### Your goal
Count the lines in the records below that contain the word "magnifier". Reply with the number alone.

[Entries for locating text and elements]
━━━━━━━━━━━━━━━━
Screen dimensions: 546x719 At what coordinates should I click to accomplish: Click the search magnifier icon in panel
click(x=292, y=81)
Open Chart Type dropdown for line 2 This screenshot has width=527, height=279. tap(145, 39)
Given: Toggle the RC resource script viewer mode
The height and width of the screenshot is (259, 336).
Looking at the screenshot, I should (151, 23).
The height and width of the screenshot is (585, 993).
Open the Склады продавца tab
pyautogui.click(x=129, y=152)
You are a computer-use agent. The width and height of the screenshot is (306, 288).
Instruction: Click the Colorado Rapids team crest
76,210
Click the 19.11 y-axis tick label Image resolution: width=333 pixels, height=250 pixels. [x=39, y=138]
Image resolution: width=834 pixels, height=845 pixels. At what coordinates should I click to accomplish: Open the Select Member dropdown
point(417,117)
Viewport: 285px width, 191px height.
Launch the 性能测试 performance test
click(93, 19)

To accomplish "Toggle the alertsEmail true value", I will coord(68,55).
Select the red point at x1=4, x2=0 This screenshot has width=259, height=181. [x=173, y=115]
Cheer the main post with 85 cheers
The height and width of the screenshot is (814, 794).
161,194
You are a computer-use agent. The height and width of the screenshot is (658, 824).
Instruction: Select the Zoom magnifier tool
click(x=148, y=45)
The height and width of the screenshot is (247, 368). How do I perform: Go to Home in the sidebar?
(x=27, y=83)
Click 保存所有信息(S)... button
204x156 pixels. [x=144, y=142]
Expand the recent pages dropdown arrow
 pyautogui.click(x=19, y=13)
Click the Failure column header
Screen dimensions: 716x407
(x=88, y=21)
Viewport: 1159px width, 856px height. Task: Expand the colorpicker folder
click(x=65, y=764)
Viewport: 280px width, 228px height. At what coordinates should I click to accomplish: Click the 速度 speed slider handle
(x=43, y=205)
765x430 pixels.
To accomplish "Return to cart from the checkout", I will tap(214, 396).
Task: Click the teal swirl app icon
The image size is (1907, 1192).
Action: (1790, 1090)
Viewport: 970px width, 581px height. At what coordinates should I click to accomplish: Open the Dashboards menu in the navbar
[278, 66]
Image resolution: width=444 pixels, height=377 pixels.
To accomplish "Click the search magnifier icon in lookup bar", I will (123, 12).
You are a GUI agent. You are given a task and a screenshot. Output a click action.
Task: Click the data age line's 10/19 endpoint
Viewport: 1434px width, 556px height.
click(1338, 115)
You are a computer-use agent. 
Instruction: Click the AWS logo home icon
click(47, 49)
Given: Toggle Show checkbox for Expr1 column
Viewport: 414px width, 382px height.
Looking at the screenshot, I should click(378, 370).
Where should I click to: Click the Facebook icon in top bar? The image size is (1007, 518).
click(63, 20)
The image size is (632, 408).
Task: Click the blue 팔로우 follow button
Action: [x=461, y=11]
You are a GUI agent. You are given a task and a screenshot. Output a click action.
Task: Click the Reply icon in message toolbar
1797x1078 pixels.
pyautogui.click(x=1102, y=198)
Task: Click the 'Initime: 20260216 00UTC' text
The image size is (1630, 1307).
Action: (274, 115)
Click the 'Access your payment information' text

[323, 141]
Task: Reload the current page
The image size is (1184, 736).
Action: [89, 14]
━━━━━━━━━━━━━━━━
### Result below
3